CDM Jupyterhub dockerfiles (Prototype)

⚠️ DEPRECATED: This repository has been deprecated and is no longer maintained. Please use the new repository at https://github.com/BERDataLakehouse/spark_notebook

This prototype establishes a Docker container configuration for JupyterHub, designed to furnish a multi-user environment tailored for executing Spark jobs via Jupyter notebooks.

User How-To Guide

Accessing Spark Jupyter Notebook

MinIO Guide

Using `docker-compose.yaml`

To deploy the JupyterHub container and Spark nodes locally, execute the following command:

docker-compose up --build

Test Submitting a Spark Job Locally

Submitting a Spark Job via spark-test-node

docker exec -it spark-test-node \
    sh -c '
	    /opt/bitnami/spark/bin/spark-submit \
	    --master $SPARK_MASTER_URL \
	    examples/src/main/python/pi.py 10 \
	    2>/dev/null
    '

Submitting a Spark Job via Jupyter Notebook

After launching the Jupyter Notebook, establish a Spark context or session with the Spark master set to the environment variable SPARK_MASTER_URL and proceed to submit your job. Once the job is submitted, you can monitor the job status and logs in the Spark UI.

Sample code to calculate Pi using SparkContext:

from pyspark import SparkConf, SparkContext
import random
import os

spark_master_url = os.environ['SPARK_MASTER_URL']

conf = SparkConf().setMaster(spark_master_url).setAppName("Pi")
sc = SparkContext(conf=conf)

num_samples = 100000000
def inside(p):     
  x, y = random.random(), random.random()
  return x*x + y*y < 1
count = sc.parallelize(range(0, num_samples)).filter(inside).count()
pi = 4 * count / num_samples
print(pi)
sc.stop()

Development

Install requirements

In order to build the uv dependencies, including when adding new modules, graphviz-dev must be installed. For example:

macOS:

# Install Graphviz system library (required for pygraphviz \ependency)
brew install graphviz

# Optionally, set environment variables to help uv find Graphviz headers and libraries
# This fixes build errors where the compiler can't locate the Graphviz headers
export CPATH=$(brew --prefix graphviz)/include:$CPATH
export LIBRARY_PATH=$(brew --prefix graphviz)/lib:$LIBRARY_PATH

Linux (Debian/Ubuntu):

# Install Graphviz development libraries
sudo apt install graphviz-dev

Running tests

Python 3.12.10 must be installed on the system.

Install dependencies

# Install Python dependencies
uv sync --locked # only the first time or when uv.lock changes

Run tests

PYTHONPATH=src uv run pytest tests

Racher Deployment

Environment Variables

SPARK_MASTER_URL: spark://spark-master:7077
NOTEBOOK_PORT: 4041
SPARK_DRIVER_HOST: notebook (the hostname of the Jupyter notebook container).

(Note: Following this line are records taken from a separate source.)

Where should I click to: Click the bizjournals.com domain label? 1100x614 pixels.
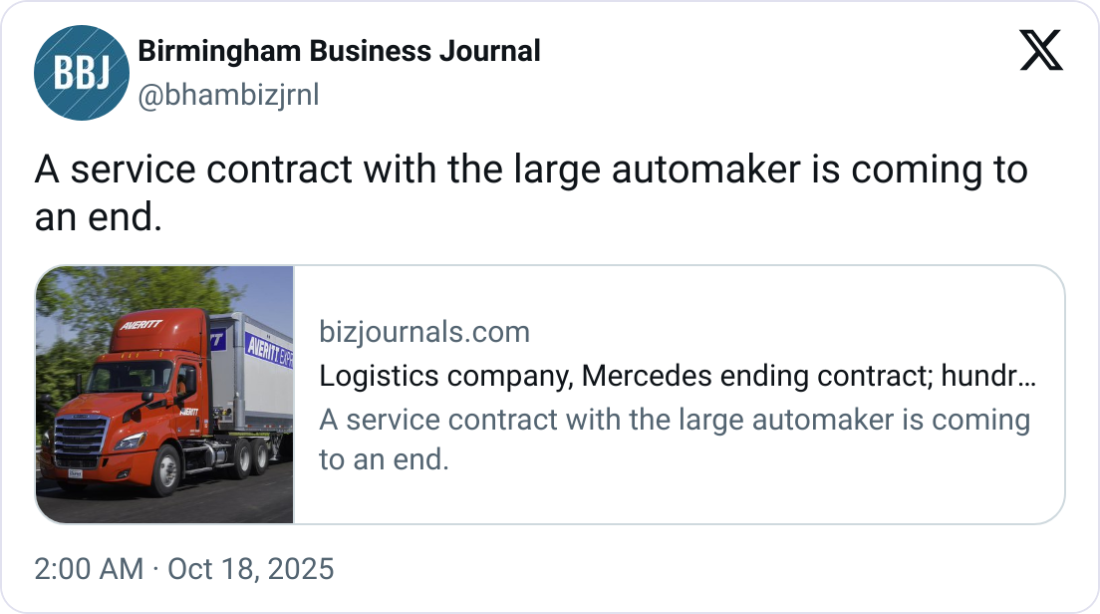pos(424,332)
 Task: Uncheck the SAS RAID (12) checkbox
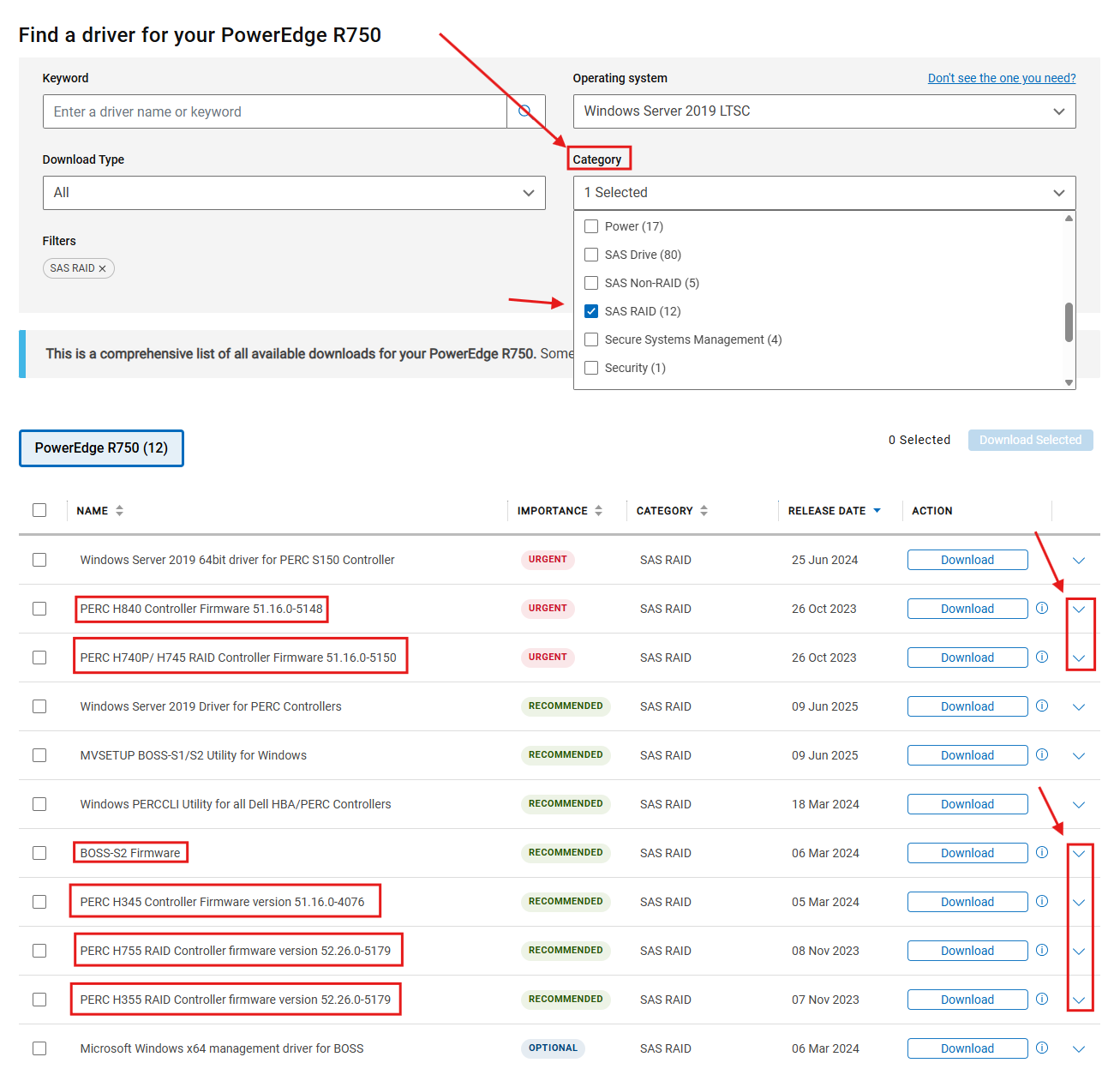[x=591, y=311]
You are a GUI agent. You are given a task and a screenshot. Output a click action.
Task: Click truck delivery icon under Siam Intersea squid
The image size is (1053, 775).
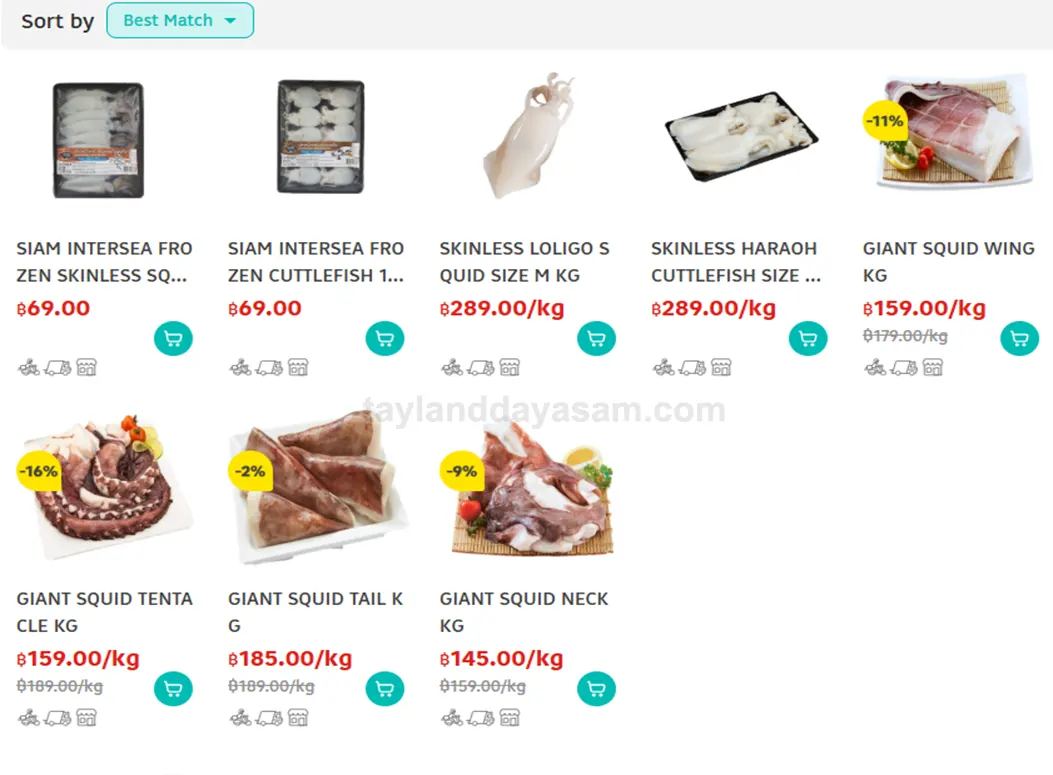[x=58, y=367]
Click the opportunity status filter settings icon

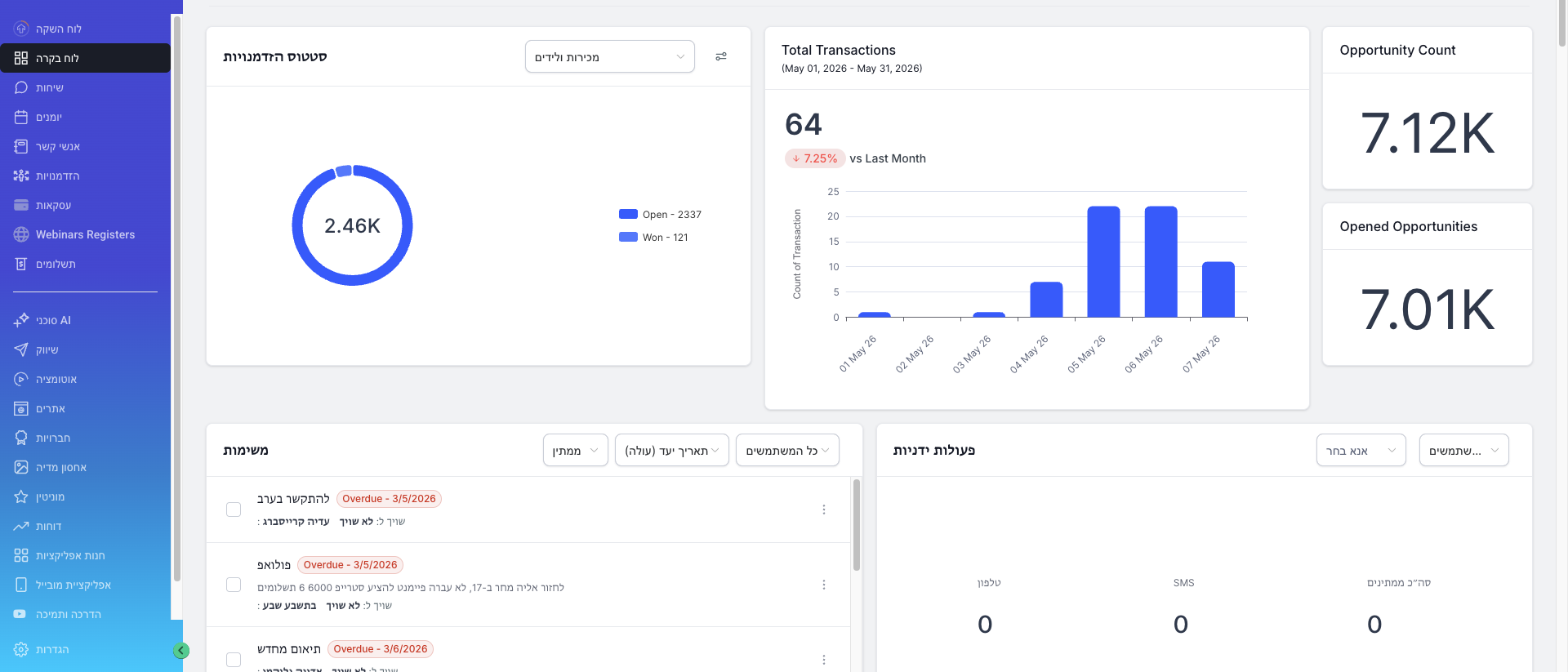click(721, 56)
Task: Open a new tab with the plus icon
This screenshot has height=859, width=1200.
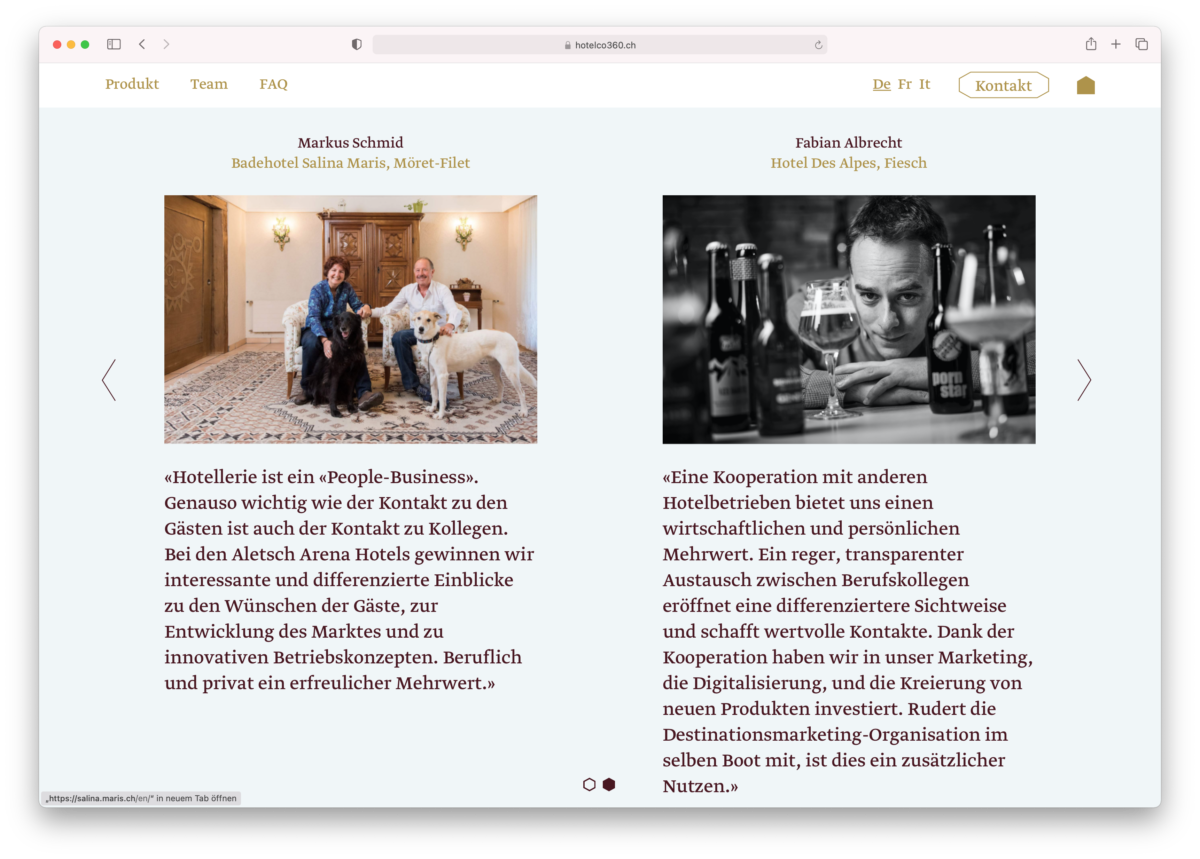Action: [x=1116, y=44]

Spark Session/Context Configuration

When running Spark in the Jupyter notebook container, the default spark.driver.host configuration is set to the hostname (SPARK_DRIVER_HOST) of the container. In addition, the environment variable SPARK_MASTER_URL should also be configured.

Using Predefined SparkSession from `spark.utils.get_spark_session` method

from spark.utils import get_spark_session

spark = get_spark_session(app_name)

# To build spark session for Delta Lake operations, set the delta_lake parameter to True
spark = get_spark_session(app_name, delta_lake=True)

Manually Configuring SparkSession/SparkContext

If you want to configure the SparkSession manually, you can do so as follows:

Example SparkSession Configuration

spark = SparkSession.builder \
    .master(os.environ['SPARK_MASTER_URL']) \
    .appName("TestSparkJob") \
    .getOrCreate()

Example SparkContext Configuration

conf = SparkConf() \
    .setMaster(os.environ['SPARK_MASTER_URL']) \
    .setAppName("TestSparkJob")
sc = SparkContext(conf=conf)

Submitting a Job Using Terminal

/opt/bitnami/spark/bin/spark-submit \
    --master $SPARK_MASTER_URL \
    /opt/bitnami/spark/examples/src/main/python/pi.py 10 \
    2>/dev/null

Connecting to the Jupyter Notebook

Tunneling to the Jupyter Notebook

ssh -f -N -L localhost:44041:10.58.2.201:4041 <kbase_developer_username>@login1.berkeley.kbase.us

where kbase_developer_username is an Argonne account, typically starting with ac..

Accessing the Jupyter Notebook

Navigate to http://localhost:44041/ in your browser.

Enjoy your Spark journey!

For more information, please consult the User Guide.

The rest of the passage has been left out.